Menurut Hendra, para produsen siap sedia untuk memprioritaskan kebutuhan etanol dalam negeri, apalagi dalam situasi wabah virus corona. Namun, mereka mengharapkan kejelasan dari pemerintah, berapa banyak kebutuhan dalam negeri dan berapa banyak produksi etanol yang bisa diserap.
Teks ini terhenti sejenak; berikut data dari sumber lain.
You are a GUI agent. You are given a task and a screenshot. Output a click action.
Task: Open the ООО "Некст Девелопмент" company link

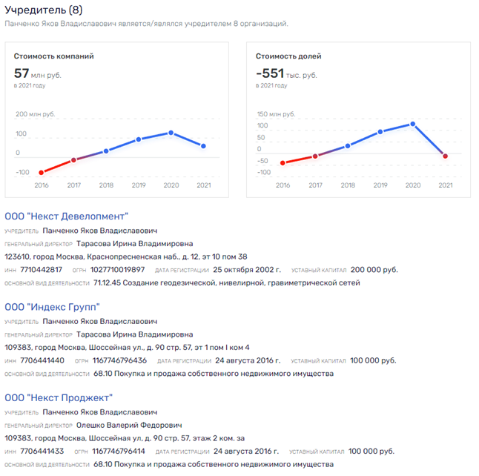(67, 216)
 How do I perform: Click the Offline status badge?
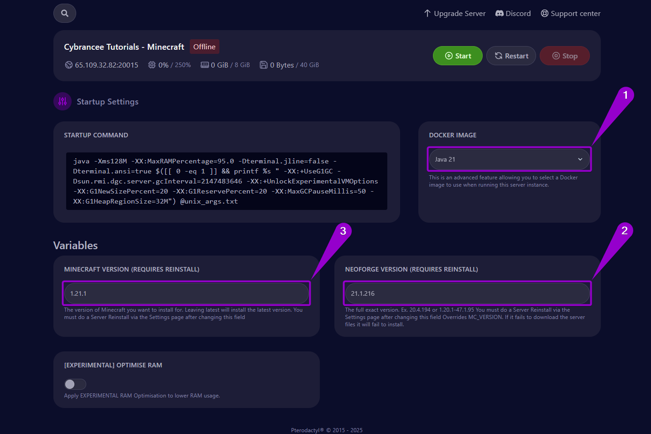tap(204, 47)
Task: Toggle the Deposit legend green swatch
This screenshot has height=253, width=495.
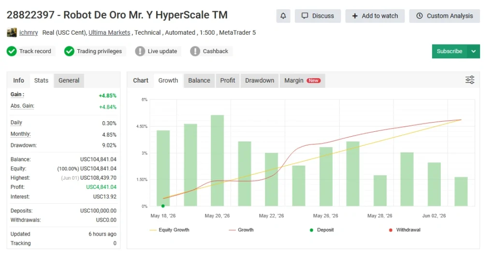Action: pyautogui.click(x=312, y=230)
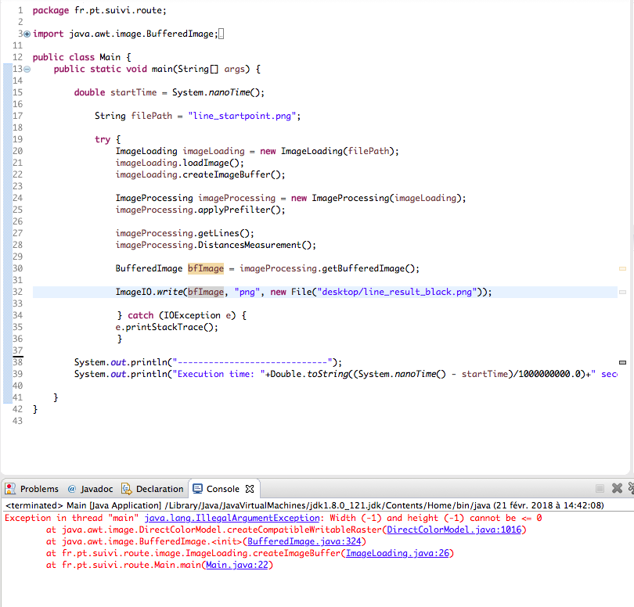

Sebaliknya jika produksi tidak dapat terserap oleh dalam negeri, produsen berharap larangan tersebut bisa dibuka kembali, sebelum masa berlakunya.
Selain itu, asosiasi juga berharap pemerintah tidak memberikan kemudahan atau relaksasi impor produk etil alkohol di tengah larangan ekspor ini. “Agar tidak mencederai industri dalam negeri,” ujar Hendra.
Tempo mencoba mengkonfirmasi larangan terbaru ini kepada Direktur Jenderal Perdagangan Luar Negeri Kemendag, Indrasari Wisnu Wardhana. Namun, Wisnu belum menyampaikan jawaban.